Writing on the National Review’s “Bench Memos” blog, Ed Whelan of the Ethics and Public Policy Center set out to rebut various statements made by Senate Judiciary Chairman Patrick Leahy at a recent confirmation hearing.
Well, two can play that game.
Whelan’s first point:
1. Leahy states that all five of the district-judge nominees at the hearing “were among those returned to the President without Senate action at the end of last Congress when Republican Senators objected to proceeding with certain of the President’s judicial nominees in September and December last year.” This statement is clearly designed to give the trusting listener the impression that Republican senators were responsible for the fact that these nominees weren’t confirmed last year. But no Republican senators objected to any of these nominees. It was Democrats who decided to hold these nominees as hostages.
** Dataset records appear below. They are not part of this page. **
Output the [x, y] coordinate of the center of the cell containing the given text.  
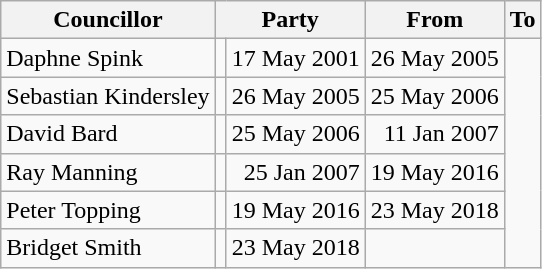
17 May 2001 [296, 58]
David Bard [108, 134]
To [522, 20]
Bridget Smith [108, 248]
Sebastian Kindersley [108, 96]
Councillor [108, 20]
11 Jan 2007 [434, 134]
Ray Manning [108, 172]
Daphne Spink [108, 58]
From [434, 20]
25 Jan 2007 [296, 172]
Party [290, 20]
Peter Topping [108, 210]
Search for the cell housing the specified text and yield its (X, Y) center coordinate. 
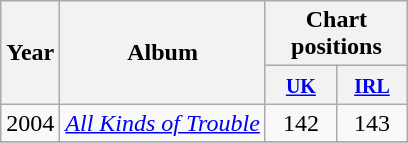
All Kinds of Trouble (163, 123)
Year (30, 52)
142 (300, 123)
IRL (372, 85)
Chart positions (336, 34)
Album (163, 52)
UK (300, 85)
143 (372, 123)
2004 (30, 123)
Scan for the cell matching the given text and deliver its [x, y] coordinate at center. 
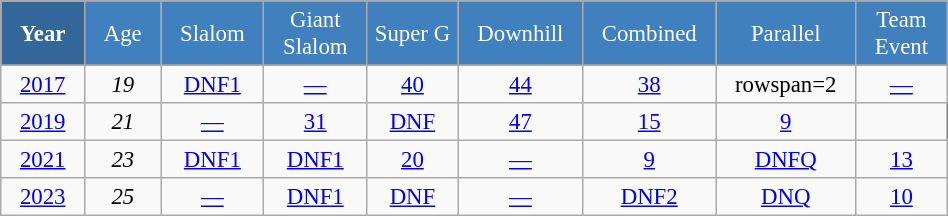
2019 [43, 122]
Super G [412, 34]
Parallel [786, 34]
20 [412, 160]
2021 [43, 160]
47 [520, 122]
44 [520, 85]
25 [123, 197]
Slalom [212, 34]
GiantSlalom [316, 34]
13 [902, 160]
DNQ [786, 197]
23 [123, 160]
19 [123, 85]
Team Event [902, 34]
21 [123, 122]
40 [412, 85]
Age [123, 34]
rowspan=2 [786, 85]
DNF2 [650, 197]
DNFQ [786, 160]
Downhill [520, 34]
38 [650, 85]
Year [43, 34]
10 [902, 197]
31 [316, 122]
2023 [43, 197]
Combined [650, 34]
15 [650, 122]
2017 [43, 85]
Locate the cell with the specified text and output its [X, Y] center coordinate. 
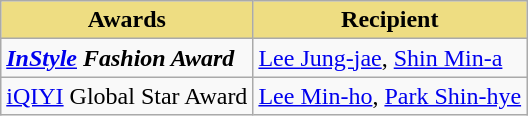
InStyle Fashion Award [127, 58]
Awards [127, 20]
Lee Jung-jae, Shin Min-a [390, 58]
iQIYI Global Star Award [127, 96]
Lee Min-ho, Park Shin-hye [390, 96]
Recipient [390, 20]
For the text-containing cell, return its midpoint in (X, Y) coordinate format. 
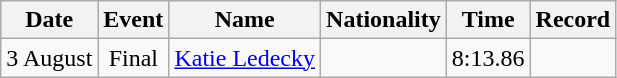
Katie Ledecky (245, 58)
3 August (50, 58)
Record (573, 20)
Name (245, 20)
Event (134, 20)
Nationality (384, 20)
Time (488, 20)
Date (50, 20)
Final (134, 58)
8:13.86 (488, 58)
Find where the given text appears and provide that cell's center as [X, Y] coordinate. 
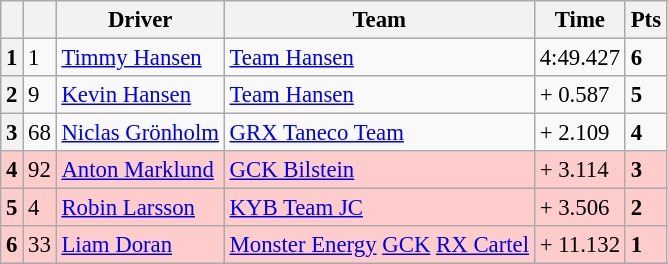
Pts [646, 20]
9 [40, 95]
+ 3.506 [580, 208]
Time [580, 20]
33 [40, 245]
Monster Energy GCK RX Cartel [379, 245]
Team [379, 20]
Niclas Grönholm [140, 133]
68 [40, 133]
+ 11.132 [580, 245]
Anton Marklund [140, 170]
GRX Taneco Team [379, 133]
+ 0.587 [580, 95]
GCK Bilstein [379, 170]
+ 3.114 [580, 170]
Driver [140, 20]
4:49.427 [580, 58]
Timmy Hansen [140, 58]
Liam Doran [140, 245]
KYB Team JC [379, 208]
+ 2.109 [580, 133]
Robin Larsson [140, 208]
92 [40, 170]
Kevin Hansen [140, 95]
Capture the cell that displays the provided text and extract its [X, Y] central coordinate. 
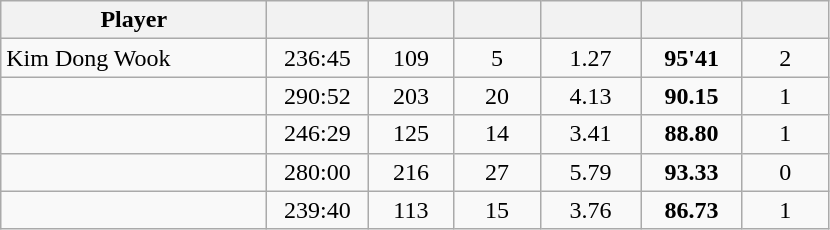
1.27 [590, 58]
5 [497, 58]
216 [411, 172]
109 [411, 58]
125 [411, 134]
236:45 [318, 58]
90.15 [692, 96]
4.13 [590, 96]
Kim Dong Wook [134, 58]
88.80 [692, 134]
0 [785, 172]
203 [411, 96]
20 [497, 96]
86.73 [692, 210]
280:00 [318, 172]
2 [785, 58]
113 [411, 210]
14 [497, 134]
3.76 [590, 210]
246:29 [318, 134]
15 [497, 210]
3.41 [590, 134]
93.33 [692, 172]
Player [134, 20]
5.79 [590, 172]
239:40 [318, 210]
95'41 [692, 58]
27 [497, 172]
290:52 [318, 96]
Determine the (X, Y) coordinate at the center of the cell enclosing the given text.  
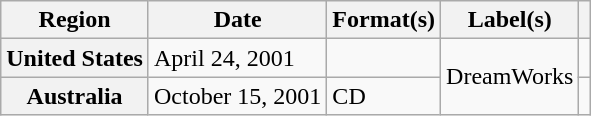
October 15, 2001 (237, 96)
Label(s) (510, 20)
CD (384, 96)
Date (237, 20)
Region (75, 20)
April 24, 2001 (237, 58)
DreamWorks (510, 77)
Australia (75, 96)
United States (75, 58)
Format(s) (384, 20)
Output the [X, Y] coordinate of the center of the cell containing the given text.  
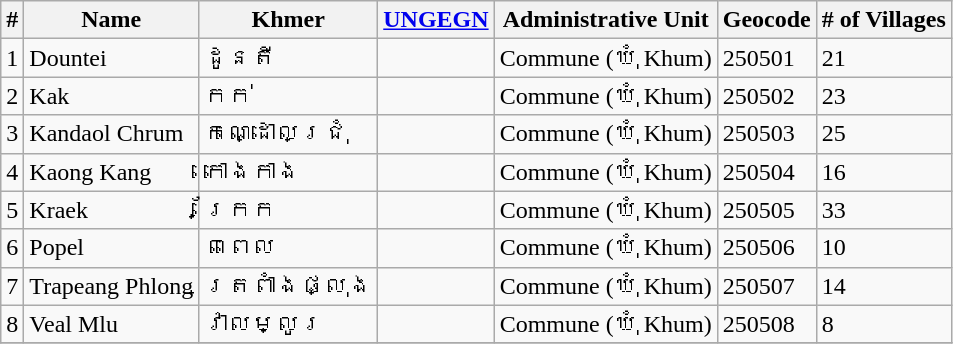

What Whelan doesn’t bother to mention is that the “Democrats who decided to hold these nominees as hostages” did so in retaliation for Sen. Sam Brownback’s petty hold on the nomination of Janet Neff solely because she attended a lesbian commitment ceremony back in 2002. As the New York Times explained:
Judge Neff’s nomination was included in a package of more than a dozen nominees whose confirmation had been agreed upon by both Democrats and Republicans. Mr. Brownback’s objections held up the whole roster of nominees.
Which plays into Whelan’s second point:
2. Leahy states: “With the five confirmations last week we have confirmed more of President Bush’s nominations in the 18 months I have served as Judiciary Committee Chairman than in the more than two years when Senator Hatch chaired the Committee with a Republican Senate majority or during the last Congress with a Republican Senate majority.” This comparison obscures the critical fact that Democrats, including Leahy, resorted to unprecedented measures of obstruction against judicial nominations in the last two Congresses. In other words, Leahy and his fellow Democrats, not the preceding Republican chairmen, are largely responsible for (and I’m sure claim credit with their supporters for) the low number of confirmations over the past four years.
In the 108th and 109th Congresses, the Republican-controlled Senate managed to confirm 104 and 52 of Bush’s nominees, respectively. In the 104th and 105th Congresses, when Republicans controlled the Senate under President Clinton, they managed to confirm 75 and 101 nominees, respectively.
As noted above, Brownback’s hold on Neff ended up holding up “more than a dozen nominees whose confirmation had been agreed upon.” The 156 nominees the Republicans confirmed during the 108th and 109th would have included more than a dozen more if Brownback hadn’t placed a hold on Neff, and that would have given President Bush approximately 170 confirmations during that time – pretty darn close to the 176 President Clinton got during the same time in his presidency.
So Whelan shouldn’t be blaming Democrats about the “the low number of confirmations over the past four years” since it would have been nearly the same as it had been under Clinton had Brownback allowed the dozen-plus nominees to go forward as had been agreed.
As for Whelan’s third point, it pretty much speaks for itself:
3. Leahy complains that President Bush “has nominated only 18 African-American judges to the federal bench, compared to 53 African-American judges appointed by President Clinton in his first six years in office.” From the numbers I have handy, it would appear that President Bush’s 18 black nominees account for slightly more than 5% of his total judicial nominees. Blacks account for about 4% of lawyers. Moreover, only about one in ten blacks voted for President Bush (and I’d be surprised if the figures were substantially higher among black lawyers). So it’s reasonable to conclude that among those lawyers who share the Administration’s judicial philosophy, the percentage of blacks is much lower than 4%—perhaps around 1%. In short, for those who focus on such measurements (I don’t), blacks are certainly not “underrepresented” among the President’s judicial nominees.
Further, the treatment that Democrats accorded conservative black nominees like Janice Rogers Brown and Jerome Holmes would be enough to deter other qualified blacks from even thinking about becoming judges.
In other words, there are so few African American lawyers that share the president’s judicial philosophy that it is a miracle that he’s even been able to find any to nominate. And since a couple of those that he did nominate generated opposition, it is really all the Democrats’ fault anyway.